Statin use has negative clinical impact on non-germinal center in patients with diffuse large B cell lymphoma in rituximab era.

Abstract

Rituximab improved prognosis in diffuse large B cell lymphoma (DLBCL). However, activity of rituximab may be reduced by conformational change in CD20 by statin-induced cholesterol depletion. Conformation change in CD20 could impair the binding of rituximab and significantly decrease the killing effect of lymphoma cells. R-CHOP therapy could counteract the prognostic gap between GC type and non-GC type. We investigated whether statin use could have different clinical impacts on immunohistochemical DLBCL subtypes in the rituximab era.

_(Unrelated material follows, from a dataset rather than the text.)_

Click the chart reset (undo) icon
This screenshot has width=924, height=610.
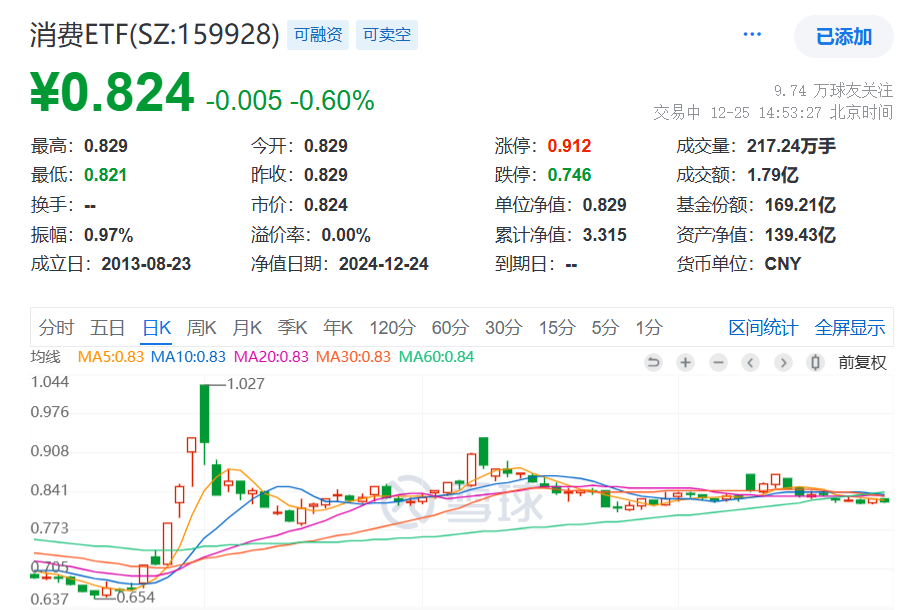pyautogui.click(x=654, y=362)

We analyzed data from 409 patients with de novo DLBCL who received R-CHOP therapy. During median follow-up time of 38.6 months, 3-year progression-free survival (PFS) and overall survival (OS) in the GC type were similar to those in the non-GC type (PFS, p = 0.125; OS, p = 0.201). Moreover, survivals were comparable between patients with statin therapy and those without the statin therapy (PFS, p = 0.282; OS, p=0.273). We also analyzed whether statin therapy would have clinical significance by immunophenotypes in patients treated with R-CHOP therapy. The non-GC type with statin therapy had inferior PFS and OS compared to other groups (PFS, p = 0.008; OS, p = 0.006). In multivariate analysis, statin therapy had significant negative impacts on survivals of the non-GC type independent of other clinical factors (PFS, hazard ratio/HR: 1.553, 95% CI: 1.058-2.279, p = 0.024; OS, HR= 1.532, 95% CI: 1.041-2.255, p =0.023). Therefore, statin therapy negatively affected the clinical outcome of the non-GC phenotype, but it was beneficial to R-CHOP therapy in DLBCL.